Professor Morten Kringelbach (Aarhus and Oxford) recently gave a fascinating New St Cross Ethics Seminar on ‘The Neuroscience of a Life Well-Lived’ (YouTube; mp3).

Morten began with a very cute slide of two babies enjoying being with one another and with others, to bring out the importance of sociality in our understanding of pleasure and the pleasurable. He went on to describe his early work on emotion, suggesting that we might see emotion as a molecule, which always contains two atoms: pleasure and pain. This is a felt emotion at a time, but one can also see emotion diachronically, developing into moods, and indeed colouring the whole of a life, and determining its level of overall flourishing.

Morten next explained the history behind current neural imaging, and how his own expertise in computer science enabled him to understand the predictive role of emotion in the brain – how pleasure cycles enable survival, and how grasping this aspect of pleasure can help explain ‘anhedonia’ and related psychiatric disorders. And this Morten has largely done through a focus on the orbitofrontal cortex.

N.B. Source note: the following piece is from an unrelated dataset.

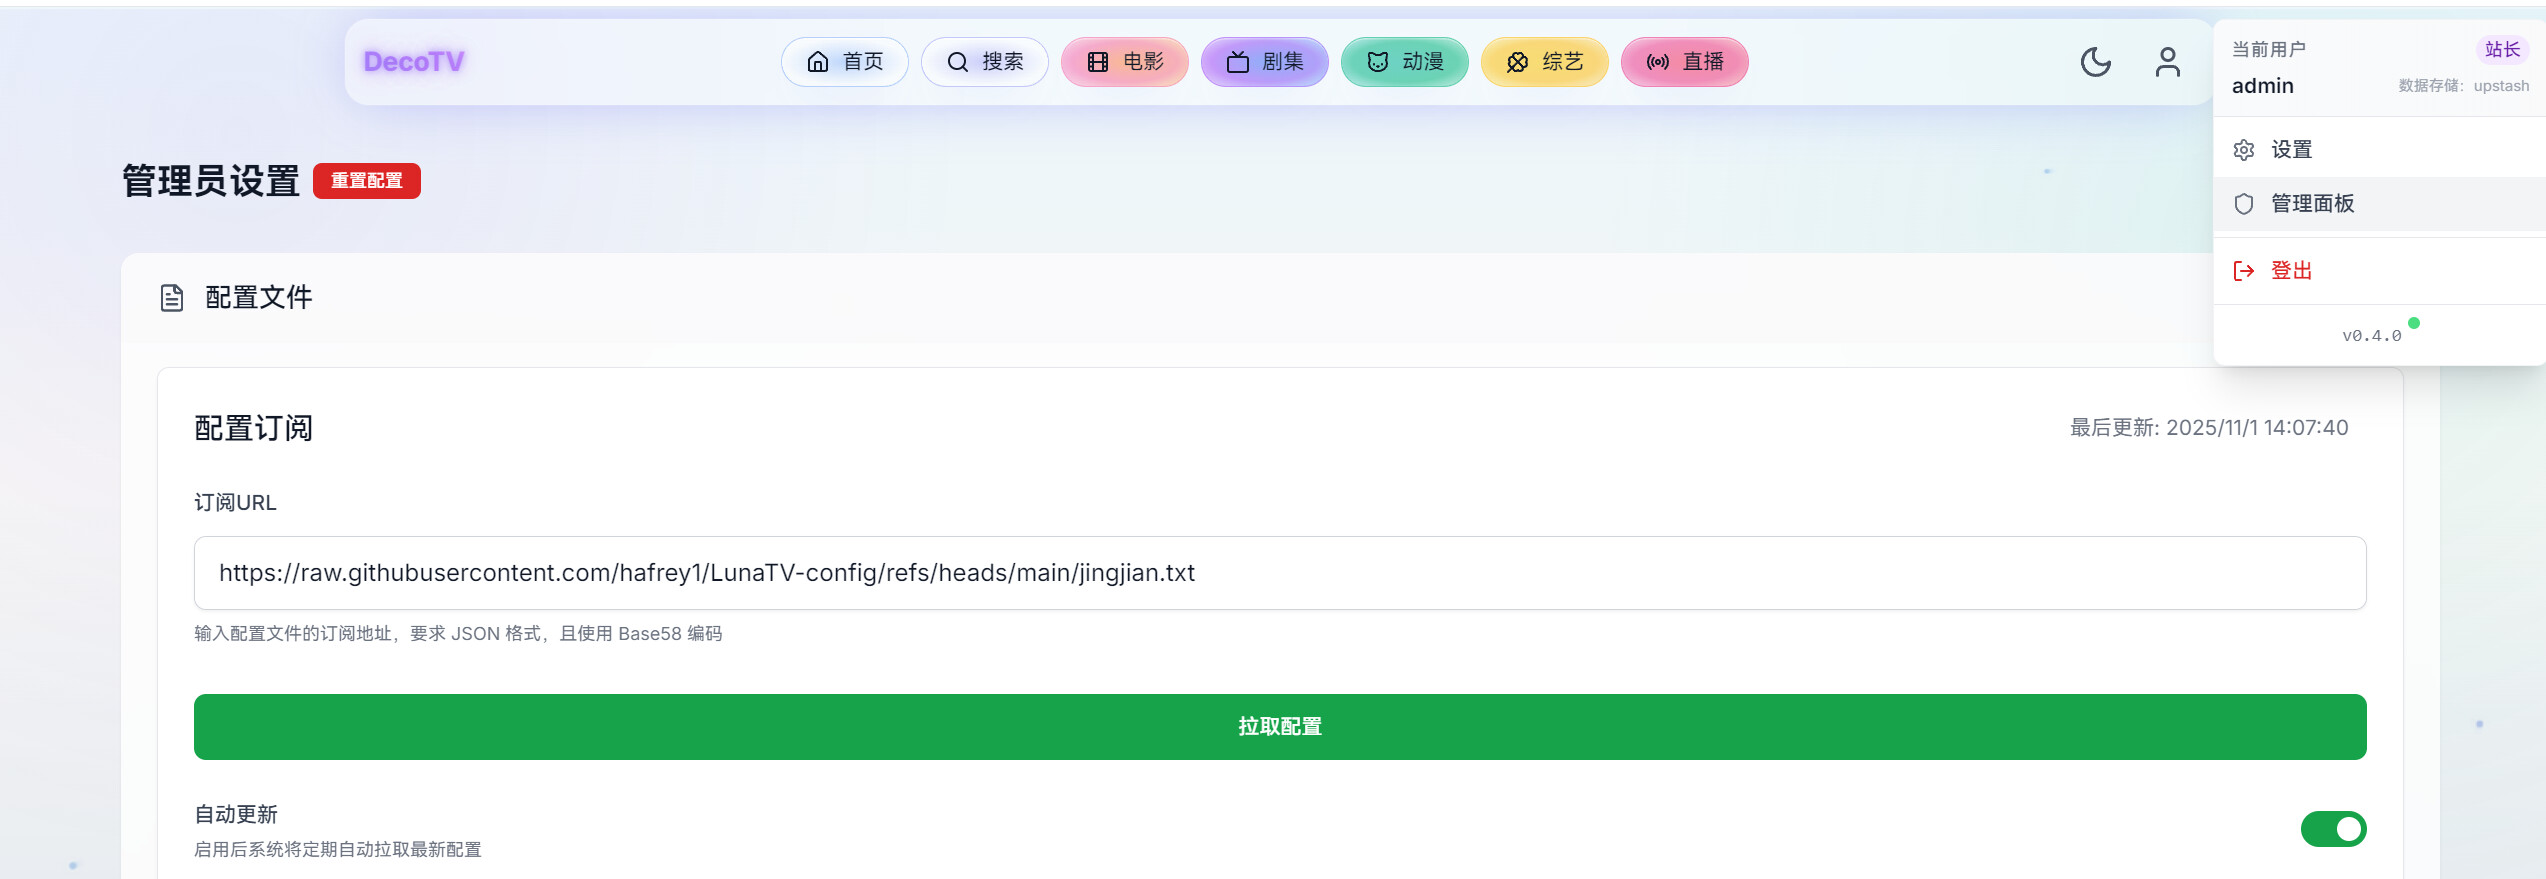This screenshot has width=2546, height=879.
Task: Click the DecoTV logo link
Action: point(414,62)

Morten then drew an analogy between the ‘orchestration’ of different activities in the brain – motivation, attention, pleasure, and so on – and musical orchestration. If we return to the babies, within milliseconds we recognize them, take pleasure in their pleasure, and are motivated to care for them (if we can). In fact, he has found evidence that parenting, over time, changes the brain, including in particular the hedonic system. We can even to an extent tell whether someone is or is not flourishing by looking at the activity of their brain using a scanner, and then, through learning what is going on in a ‘healthy’ brain, we can think about interventions that may help those who are not flourishing, through, for example, deep brain stimulation, psychedelics, meditation, or music.

The lecture ended with Morten’s emphasizing the highly inter-disciplinary nature of work on flourishing, and how that work will be carried forward at the new Centre for Eudaimonia and Flourishing he has founded in Oxford. We look forward to further collaboration with Morten and the Centre over the coming years!